Pasalnya restoran-restoran cepat saji ini bisnisnya tengah dalam tekanan karena penjualan yang minim akibat pandemi corona yang membuat orang enggan makan di luar rumah.

"Jika ingi membantu, tetap manjakan diri Anda dengan makanan lezat melalui pesan antar, take away atau drive-thru. Menikmati Whooper pilihan terbaik, tapi memesan Big Mac juga tidak ada salahnya," tulis Burger King dalam pengumumannya.

Pengajar Brand dari Universitas Multimedia Nasional (UMN), Trihadi Purdiawan Erhan mengatakan, bila dipandang dari kacamata awam, apa yang dilakukan oleh Burger King tampak kontra produktif karena secara suka rela mempromosikan merek pesaing.
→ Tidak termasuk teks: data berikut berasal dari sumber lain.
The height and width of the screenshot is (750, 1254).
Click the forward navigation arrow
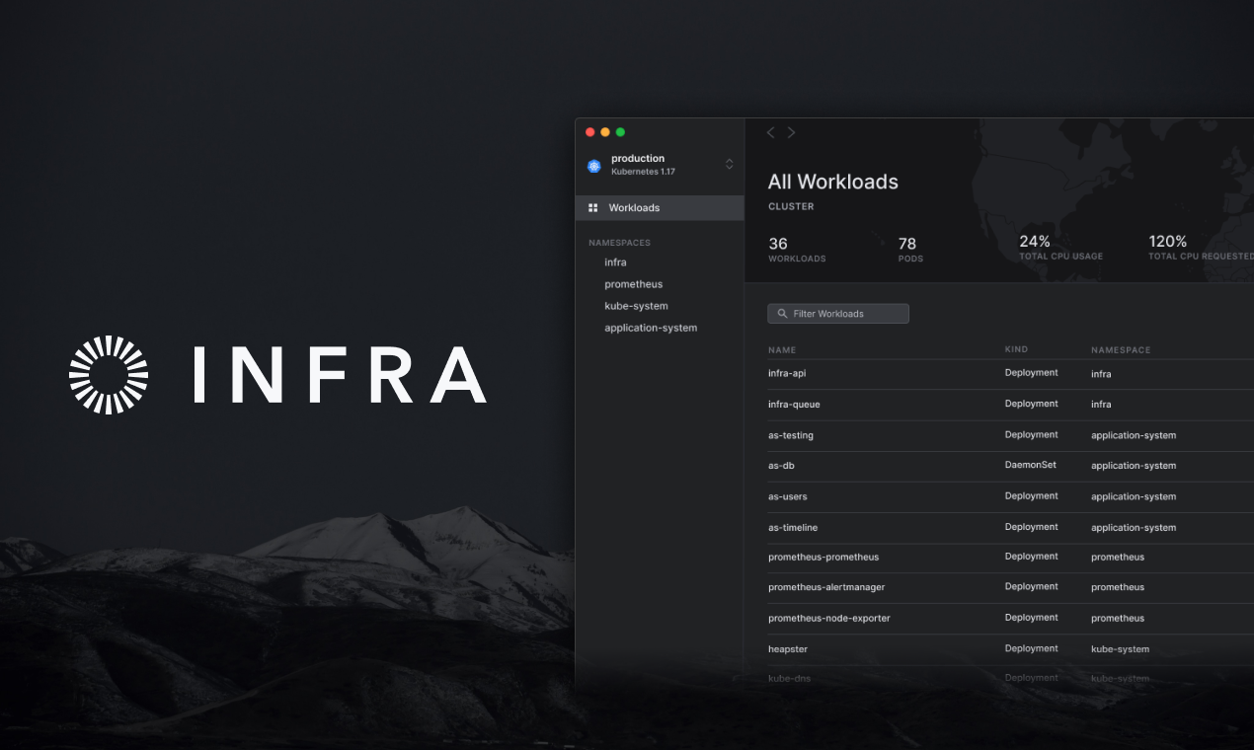(790, 132)
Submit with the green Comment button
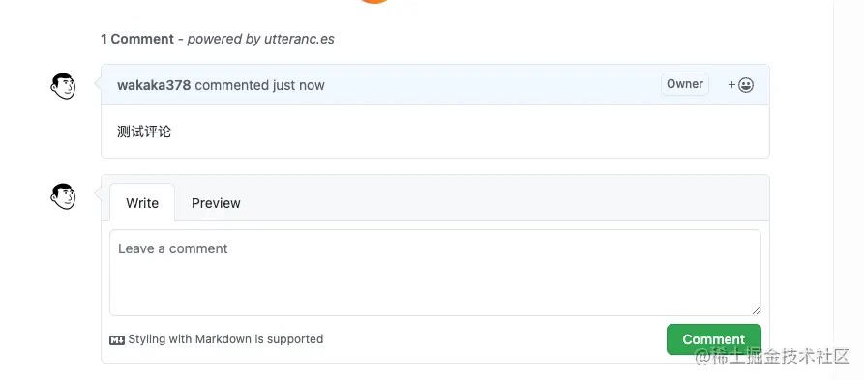This screenshot has height=380, width=864. [x=714, y=339]
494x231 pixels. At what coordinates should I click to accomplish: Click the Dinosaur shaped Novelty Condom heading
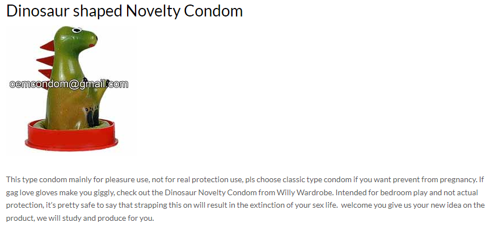(124, 11)
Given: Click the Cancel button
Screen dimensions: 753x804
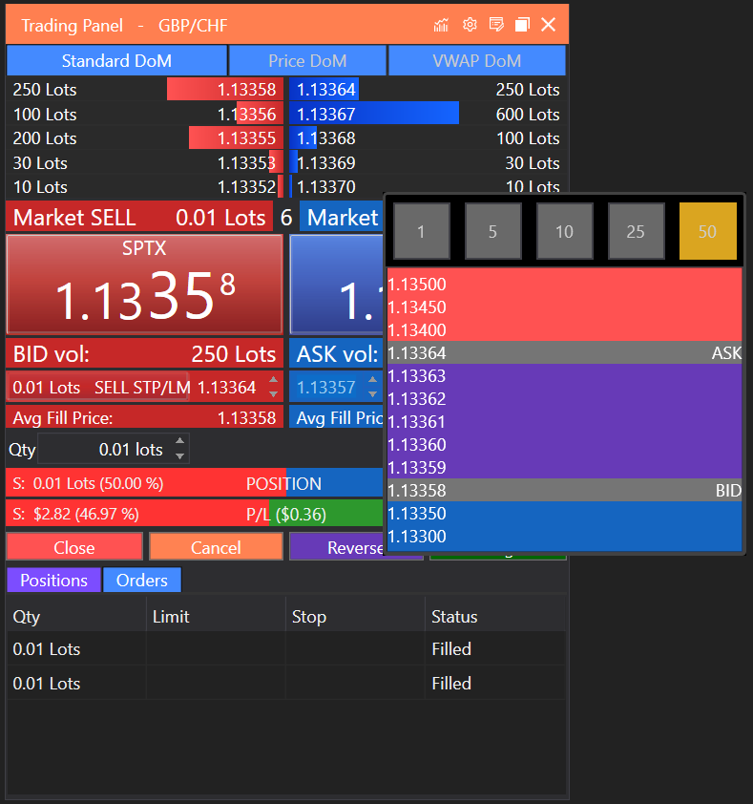Looking at the screenshot, I should coord(216,547).
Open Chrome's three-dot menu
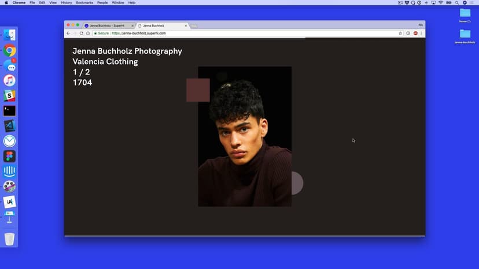 pyautogui.click(x=421, y=33)
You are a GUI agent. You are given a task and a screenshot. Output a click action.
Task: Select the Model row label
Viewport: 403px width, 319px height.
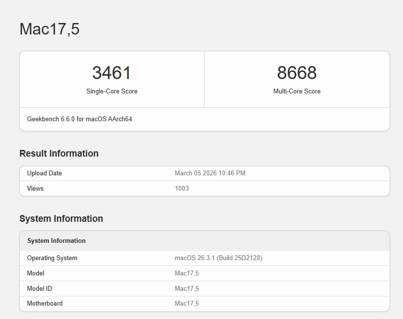click(36, 273)
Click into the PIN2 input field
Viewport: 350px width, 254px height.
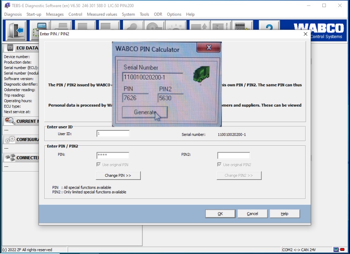point(233,155)
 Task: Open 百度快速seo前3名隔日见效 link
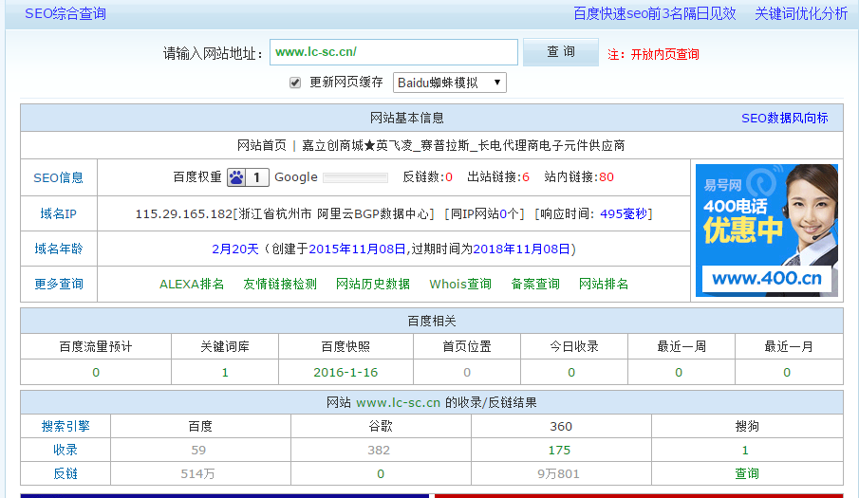(x=654, y=13)
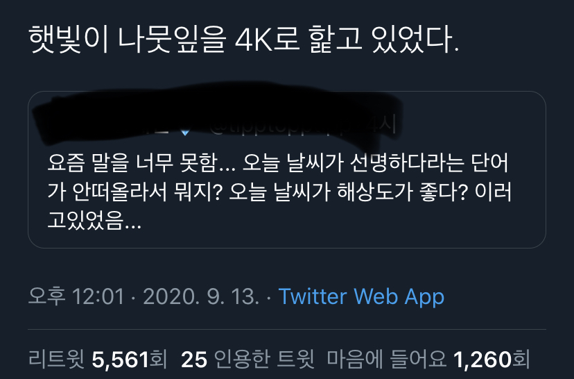Click the 2020. 9. 13. date
The width and height of the screenshot is (574, 379).
coord(201,296)
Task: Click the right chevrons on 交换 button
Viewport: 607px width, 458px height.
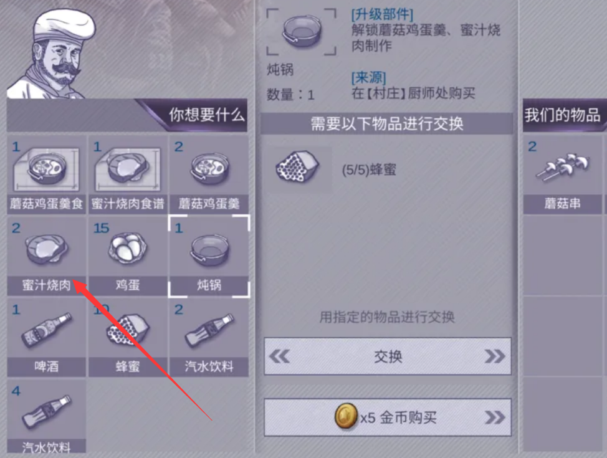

Namun, terlepas dari tulus atau tidaknya niat dari Burger King untuk melakukan endorsement terhadap merek pesaingnya, strategi komunkasi ini mampu menarik banyak simpati publik yang menghasilkan exposure cukup besar terhadap perusahaan.

"Selain itu Burger King juga akan mendapatkan citra yang postif dari kampanye tersebut, walaupun tidak akan berdampak secara langsung kepada perusahaan dalam bentuk penjualan " kata Trihadi kepada Katadata.co.id, beberapa waktu lalu.

Burger King memang jagonya membuat iklan yang menarik perhatian publik. Seperti iklan Whooper, salah satu menu Burger King, yang mulai membusuk dan berjamur. Ini demi menyampaikan pesan bahwa produknya dibuat dengan bahan segar, tanpa pengawet dan pewarna buatan.